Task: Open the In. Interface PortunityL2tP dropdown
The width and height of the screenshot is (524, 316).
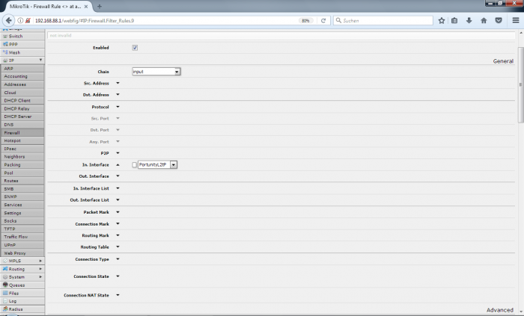Action: coord(173,164)
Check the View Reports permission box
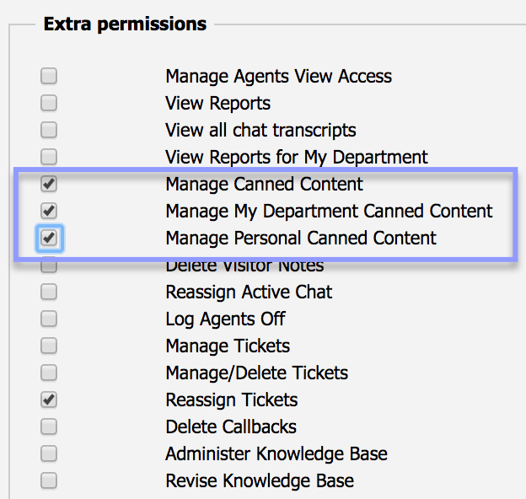The height and width of the screenshot is (499, 526). pyautogui.click(x=49, y=104)
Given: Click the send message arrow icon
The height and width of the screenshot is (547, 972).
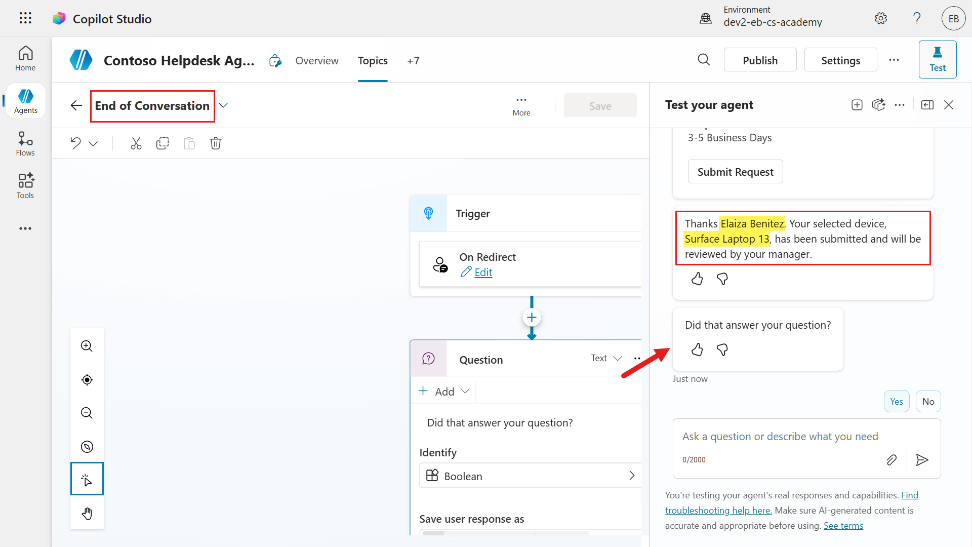Looking at the screenshot, I should click(922, 459).
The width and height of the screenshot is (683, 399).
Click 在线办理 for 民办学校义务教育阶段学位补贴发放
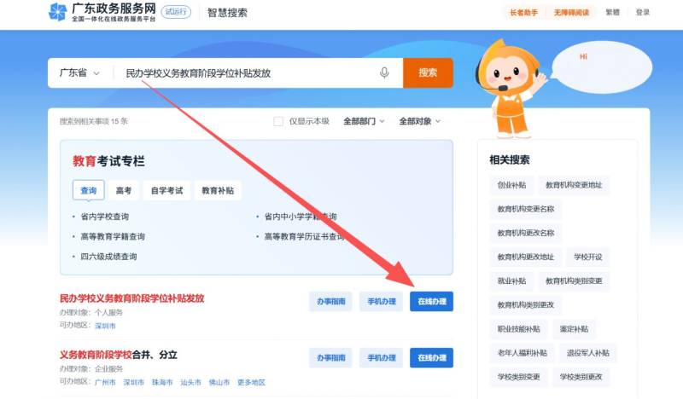[431, 301]
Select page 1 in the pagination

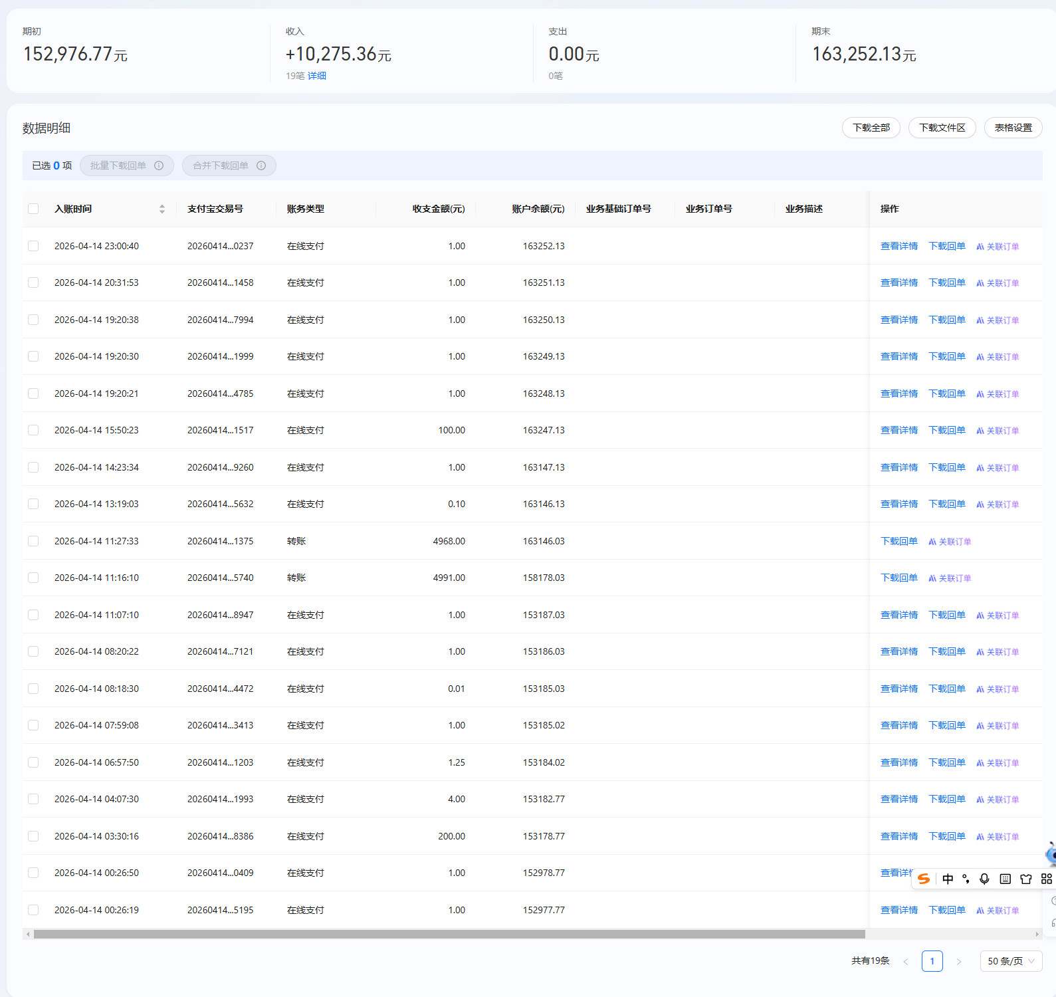[x=932, y=961]
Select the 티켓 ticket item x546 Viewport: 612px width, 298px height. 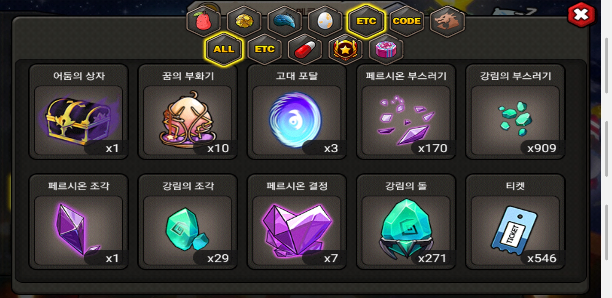click(515, 222)
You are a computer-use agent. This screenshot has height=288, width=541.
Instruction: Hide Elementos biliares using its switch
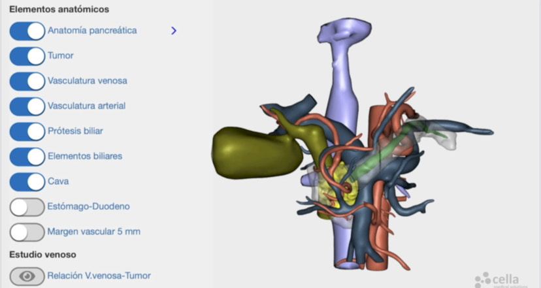[x=27, y=156]
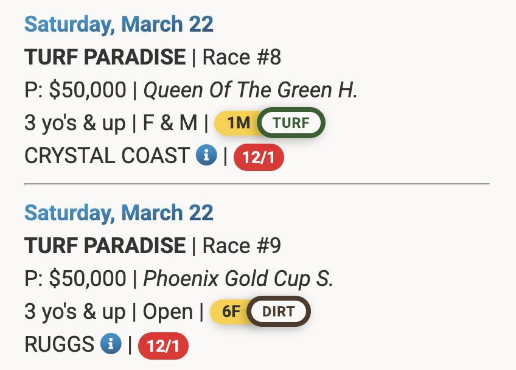Viewport: 516px width, 370px height.
Task: Open the info icon next to RUGGS
Action: point(111,344)
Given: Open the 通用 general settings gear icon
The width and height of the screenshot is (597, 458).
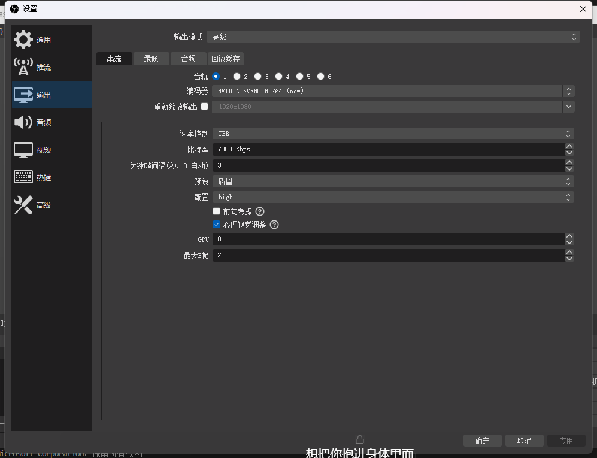Looking at the screenshot, I should (x=23, y=40).
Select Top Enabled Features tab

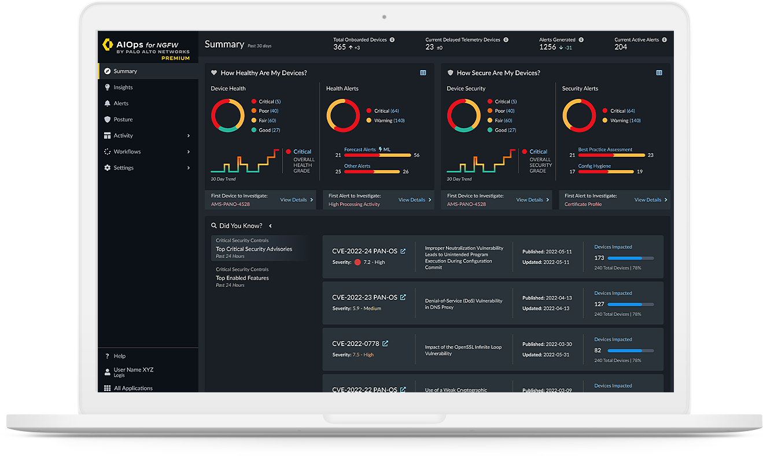pyautogui.click(x=242, y=278)
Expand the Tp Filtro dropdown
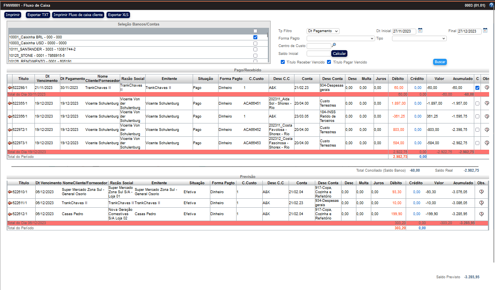The height and width of the screenshot is (290, 495). coord(323,31)
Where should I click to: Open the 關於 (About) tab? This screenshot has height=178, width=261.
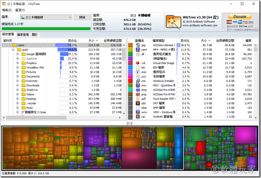(x=35, y=35)
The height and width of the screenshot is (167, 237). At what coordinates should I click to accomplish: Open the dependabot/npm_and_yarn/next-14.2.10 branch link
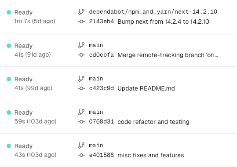coord(153,12)
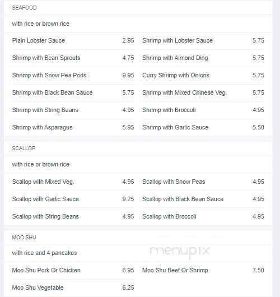Image resolution: width=280 pixels, height=297 pixels.
Task: Click the menupix watermark logo
Action: click(180, 252)
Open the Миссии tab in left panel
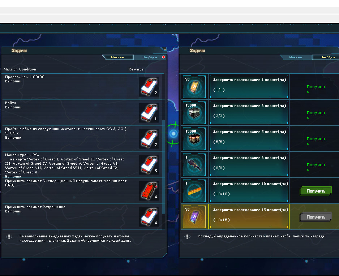 pos(118,57)
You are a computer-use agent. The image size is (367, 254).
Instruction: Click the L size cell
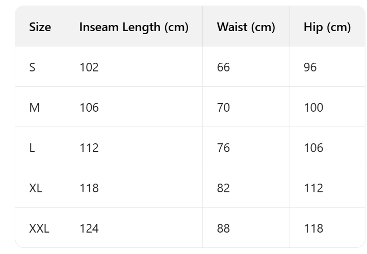(32, 148)
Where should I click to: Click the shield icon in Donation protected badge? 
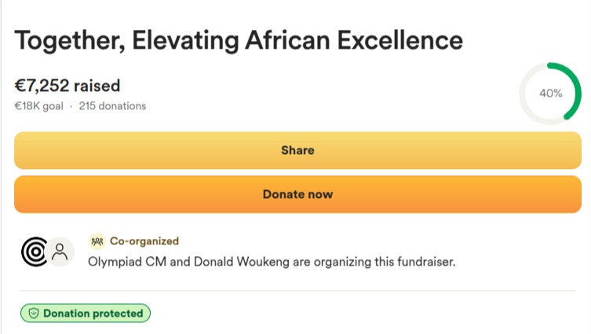point(34,314)
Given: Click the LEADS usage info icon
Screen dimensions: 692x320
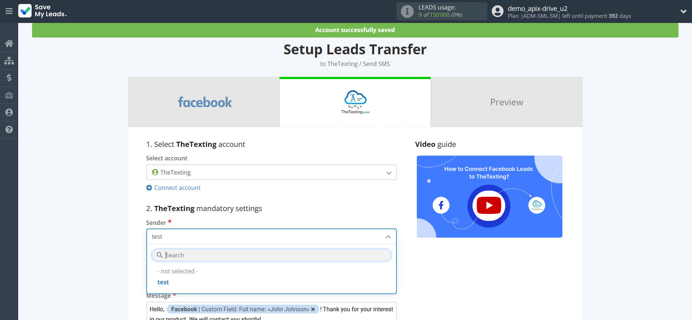Looking at the screenshot, I should (x=407, y=12).
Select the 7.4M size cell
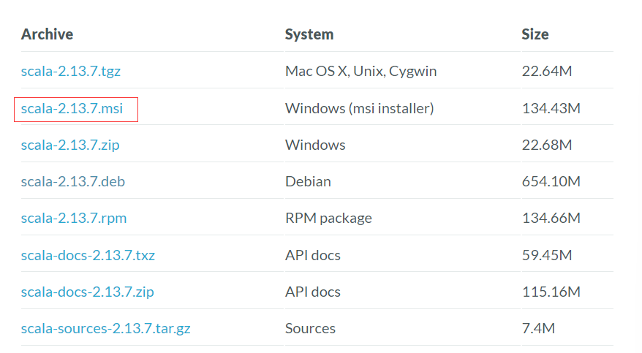 [x=537, y=328]
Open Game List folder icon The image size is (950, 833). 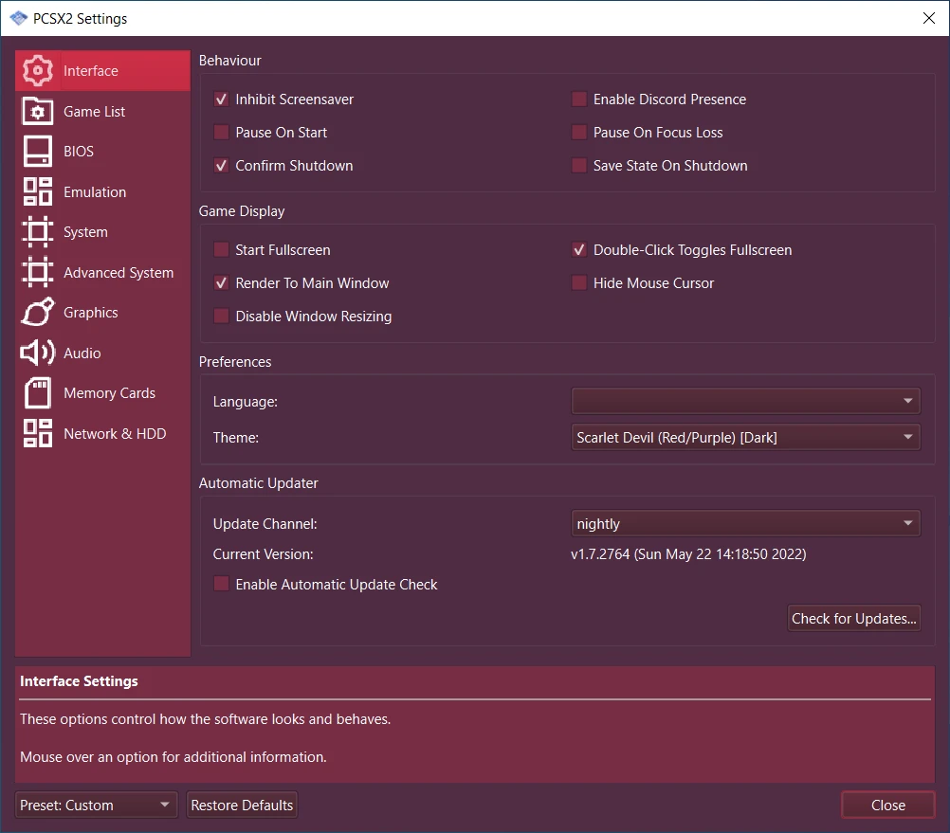38,112
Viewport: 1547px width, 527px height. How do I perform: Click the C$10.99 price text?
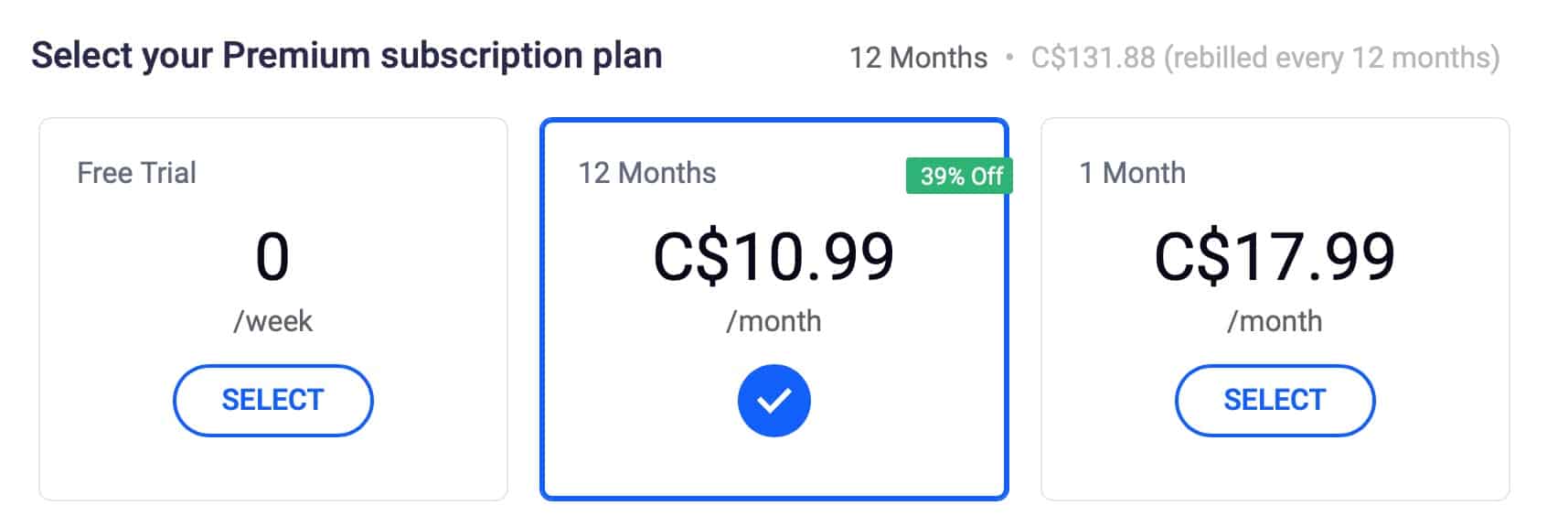[x=774, y=257]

^^^^

Exercise
All lines of the data above that include the word "agent" must be shown.

Response to this task
You are a computer-use agent. This screenshot has height=288, width=541.
You are a computer-use agent. The image size is (367, 254).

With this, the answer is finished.